Monday, December 7, 2009

Richard Branson to unveil Virgin Galactic Space Liner

Virgin Galactic readies for Monday's unveiling of SpaceShipTwo — the first-class space tourist's wonder machine at the core of the space tourism firm's suborbital fleet. Image Credit: Scaled Composites/Bill DeaverThe Virgin Galactic Space Liner, originally conceived and built by aerospace visionary Burt Rutan and financed by Microsoft co-founder Paul Allen to secure the $10 million Ansari X Prize in 2004, will be uveiled today at the Mojave Air and Space Port in the California desert.

Richard Branson to unveil Virgin Galactic Space Liner

It is fitting that with all of the unveilings of transportation craft at the LA Auto Show last week for display to the public through December 13, 2009, Richard Branson decided to unveil Virgin Galactic's SpaceShipTwo — the first-class space tourist's wonder machine at the core of the space tourism firm's suborbital fleet.

Branson's Virgin Galactic is establishing its headquarters to operate private space flights from Spaceport America, billed as the world's first "purpose built" commercial spaceport, which is now under construction outside Las Cruces, New Mexico.

Branson, who also owns Virgin Atlantic Airways Ltd. and Virgin Trains, sold a 32 percent stake in Virgin Galactic to Aabar Investments PJSC of Abu Dhabi in July, raising $280 million. The purchase valued the venture at $900 million.



Virgin Galactic is unveiling the SpaceShipTwo, the company's first commercial spacecraft - and tourists are alredy lining up for out of this world vacations. Image Credit: Virgin Galactic

This excerpted and edited from Bloomberg -


Branson Collects $42 Million From Would-Be Astronauts
By Steve Rothwell - Bloomberg - December 7, 2009

U.K. billionaire Richard Branson’s Virgin Galactic Ltd. venture is riding out the recession, with would-be astronauts paying $42 million to book a trip to the edge of space, its chief executive officer said.

Virgin Galactic added $4 million in deposits in the past nine months, CEO Will Whitehorn said in an interview. Fees range from a minimum $20,000 to the full $200,000 fare, with singer Sarah Brightman, physicist Stephen Hawking and X-Men director Bryan Singer among more than 300 clients to sign up. Virgin aims to sell at least 700 tickets by the first commercial launch.

California Governor Arnold Schwarzenegger will unveil Virgin’s SpaceShipTwo model at a test site in the Mojave Desert today, with the first commercial flight scheduled to take place from Spaceport America, New Mexico, in the next couple of years. A handful of lost contracts included one from a client who invested money through swindler Bernard Madoff, Whitehorn said.

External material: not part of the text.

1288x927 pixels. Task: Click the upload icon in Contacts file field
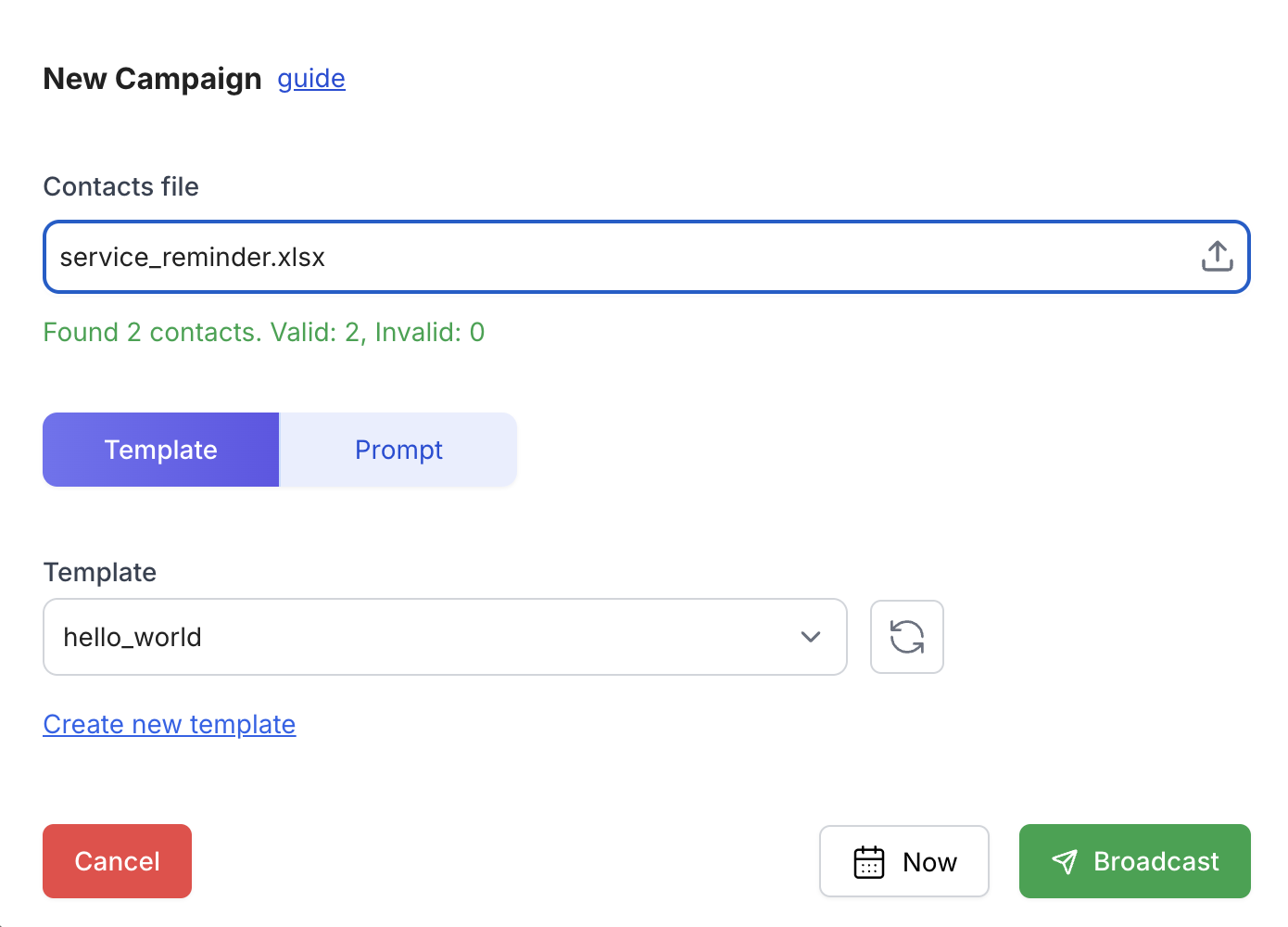(x=1217, y=257)
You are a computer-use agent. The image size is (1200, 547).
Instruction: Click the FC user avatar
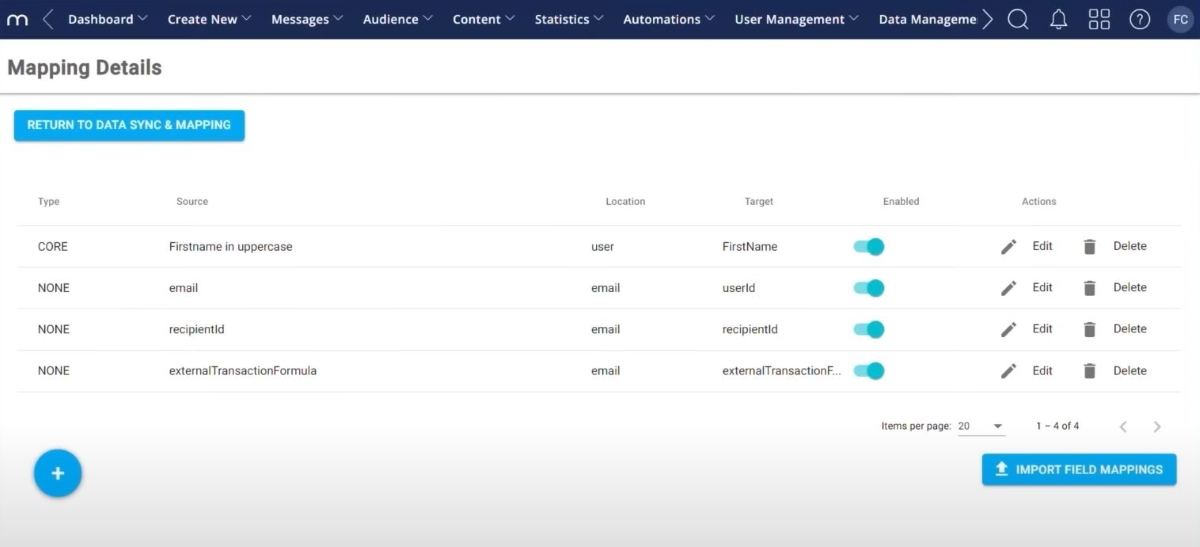tap(1180, 19)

Virgin’s prototype SpaceShipOne flew to the edge of space three times in 2004. SpaceShipTwo will be taken to 50,000 feet by the WhiteKnightTwo carrier aircraft, from where it will fire its own rocket motor and climb to 360,000 feet (110 kilometers). The craft is designed to carry two pilots and six passengers who will experience weightlessness and see the curvature of the earth during a six-minute suborbital flight

Virgin Galactic has commissioned three carrier planes and five spaceships from Spaceship Co., its venture with Northrop Grumman Corp.’s Scaled Composites unit. The company was set up so that in future it can take orders from other customers.

“It’s creating a lot of interest and they must believe the technology is ready to roll,” said Professor George Fraser, director of the Space Research Centre at Leicester University, England. “But 700 bookings is only 100 flights, and I suspect this is the sort of thing people will do once and just be happy to be back on the ground safe.”

Fraser said the use of the WhiteKnightTwo aircraft as a platform from which to launch a more powerful rocket able to achieve full earth orbit might have more potential in the longer term. The technology would allow much more affordable deployment of mini satellites weighing tens of kilograms, he said.

“The main challenge, as with any new aircraft, will be to get through the tests with the regulators,” said Pat Norris, Chairman of the Royal Aeronautical Society’s Space Group, by telephone. “It’s hard to tell what might go wrong.”
Reference Here>>

Virgin Galactic has spent about $200 million on the project out of a budget of $450 million.